◆ Problem ◆
From the line containing "The width and height of the screenshot is (618, 348)." to the end of the records, print every line exactly, both ends included, and leave out the pictures.

· · · · · · ·

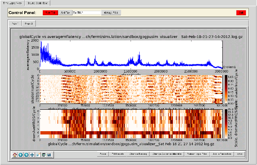Click the save figure disk icon
The height and width of the screenshot is (165, 257).
(x=49, y=155)
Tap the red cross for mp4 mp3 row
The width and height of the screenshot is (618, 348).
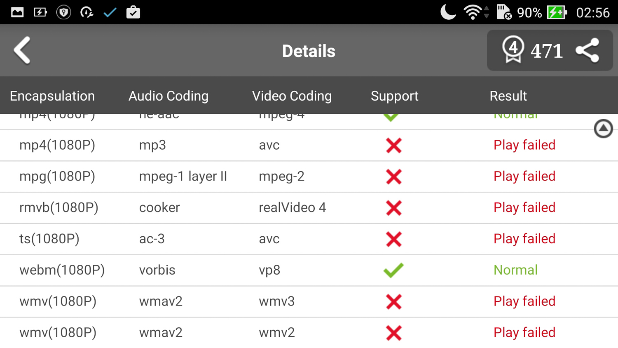pyautogui.click(x=393, y=145)
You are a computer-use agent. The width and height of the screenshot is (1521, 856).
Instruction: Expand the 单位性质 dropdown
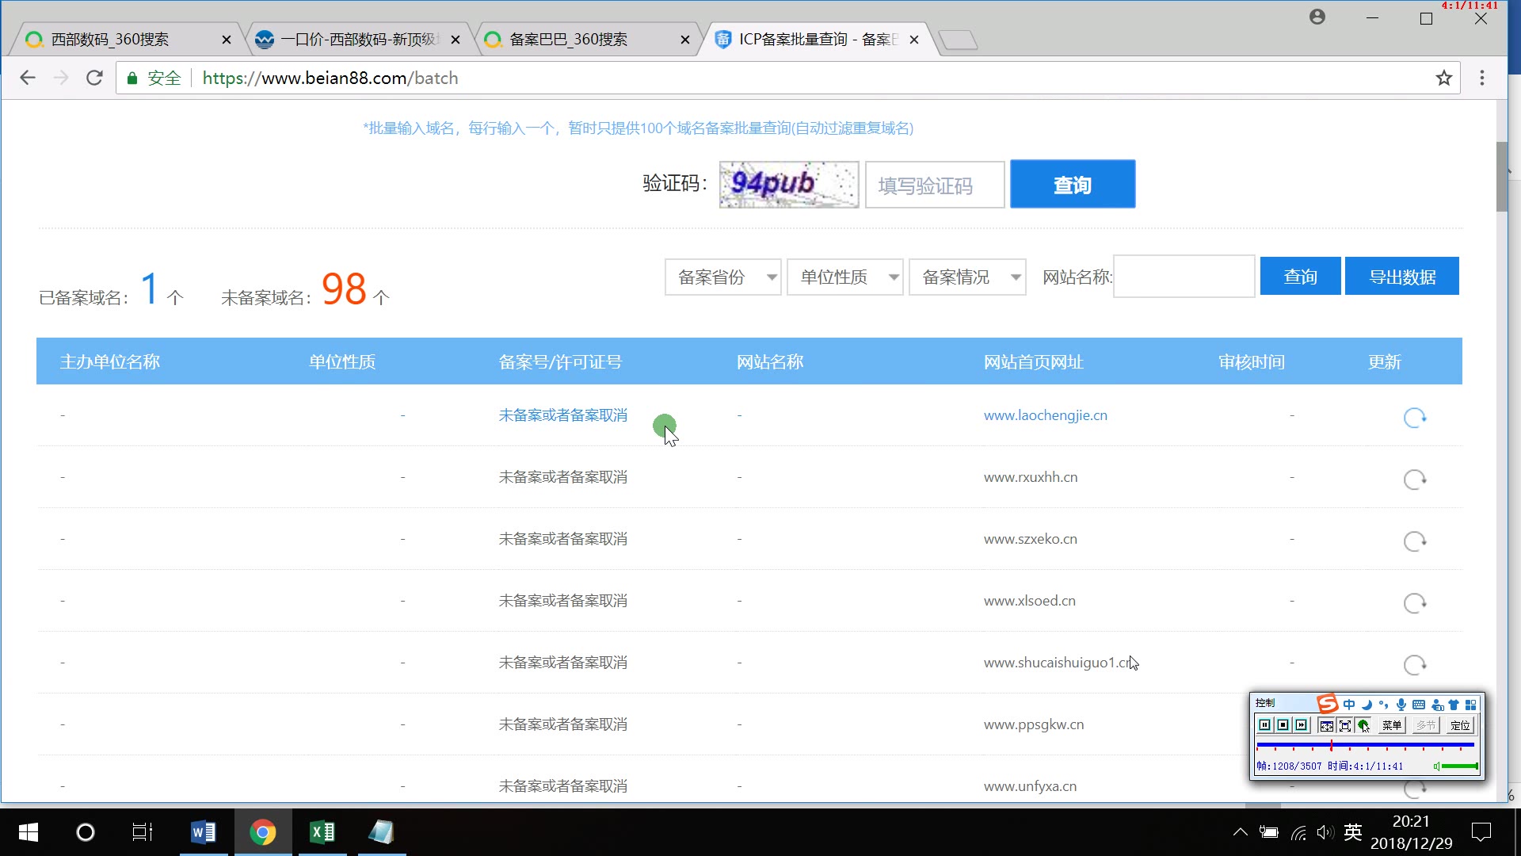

· · · · · · ·

◆ Response ◆
The width and height of the screenshot is (618, 348).
pyautogui.click(x=393, y=145)
You are a computer-use agent. The width and height of the screenshot is (1521, 856).
Instruction: Expand the 单位性质 dropdown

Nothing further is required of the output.